What the task requires:
Reproduce the records below word for word.
+ + + +
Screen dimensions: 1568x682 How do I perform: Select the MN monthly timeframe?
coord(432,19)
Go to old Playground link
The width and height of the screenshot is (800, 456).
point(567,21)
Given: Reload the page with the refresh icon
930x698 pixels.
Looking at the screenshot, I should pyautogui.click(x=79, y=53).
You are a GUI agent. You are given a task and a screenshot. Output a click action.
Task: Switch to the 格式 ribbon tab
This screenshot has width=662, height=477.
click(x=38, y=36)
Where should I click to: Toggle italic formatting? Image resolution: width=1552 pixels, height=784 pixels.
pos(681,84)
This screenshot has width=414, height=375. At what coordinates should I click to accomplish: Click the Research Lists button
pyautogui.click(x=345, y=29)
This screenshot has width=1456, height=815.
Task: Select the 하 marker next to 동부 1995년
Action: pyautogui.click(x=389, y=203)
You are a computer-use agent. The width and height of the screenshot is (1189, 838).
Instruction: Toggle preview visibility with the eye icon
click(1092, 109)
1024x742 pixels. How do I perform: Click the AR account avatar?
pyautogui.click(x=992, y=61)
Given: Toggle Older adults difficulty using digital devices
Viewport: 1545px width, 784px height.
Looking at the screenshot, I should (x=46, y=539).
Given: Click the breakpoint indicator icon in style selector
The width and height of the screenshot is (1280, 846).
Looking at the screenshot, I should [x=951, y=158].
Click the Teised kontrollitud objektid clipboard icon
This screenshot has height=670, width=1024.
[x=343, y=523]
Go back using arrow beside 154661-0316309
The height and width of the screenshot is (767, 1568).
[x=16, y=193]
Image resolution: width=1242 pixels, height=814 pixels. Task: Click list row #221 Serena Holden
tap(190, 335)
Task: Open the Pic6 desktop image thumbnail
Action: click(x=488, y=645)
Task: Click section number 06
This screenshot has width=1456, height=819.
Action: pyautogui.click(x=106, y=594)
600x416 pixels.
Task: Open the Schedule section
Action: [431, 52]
+ + + +
Response:
Screen dimensions: 1568x682 How do I perform: Select the MN monthly timeframe?
coord(432,19)
Go to old Playground link
The width and height of the screenshot is (800, 456).
point(567,21)
Given: Reload the page with the refresh icon
930x698 pixels.
Looking at the screenshot, I should pyautogui.click(x=79, y=53).
You are a GUI agent. You are given a task and a screenshot. Output a click action.
Task: Switch to the 格式 ribbon tab
This screenshot has width=662, height=477.
click(x=38, y=36)
Where should I click to: Toggle italic formatting? Image resolution: width=1552 pixels, height=784 pixels.
pos(681,84)
This screenshot has width=414, height=375. At what coordinates should I click to accomplish: Click the Research Lists button
pyautogui.click(x=345, y=29)
This screenshot has width=1456, height=815.
Task: Select the 하 marker next to 동부 1995년
Action: pyautogui.click(x=389, y=203)
You are a computer-use agent. The width and height of the screenshot is (1189, 838).
Instruction: Toggle preview visibility with the eye icon
click(1092, 109)
1024x742 pixels. How do I perform: Click the AR account avatar?
pyautogui.click(x=992, y=61)
Given: Toggle Older adults difficulty using digital devices
Viewport: 1545px width, 784px height.
Looking at the screenshot, I should (x=46, y=539).
Given: Click the breakpoint indicator icon in style selector
The width and height of the screenshot is (1280, 846).
Looking at the screenshot, I should [x=951, y=158].
Click the Teised kontrollitud objektid clipboard icon
This screenshot has height=670, width=1024.
[x=343, y=523]
Go back using arrow beside 154661-0316309
The height and width of the screenshot is (767, 1568).
[x=16, y=193]
Image resolution: width=1242 pixels, height=814 pixels. Task: Click list row #221 Serena Holden
tap(190, 335)
Task: Open the Pic6 desktop image thumbnail
Action: click(x=488, y=645)
Task: Click section number 06
This screenshot has width=1456, height=819.
Action: pyautogui.click(x=106, y=594)
600x416 pixels.
Task: Open the Schedule section
Action: [431, 52]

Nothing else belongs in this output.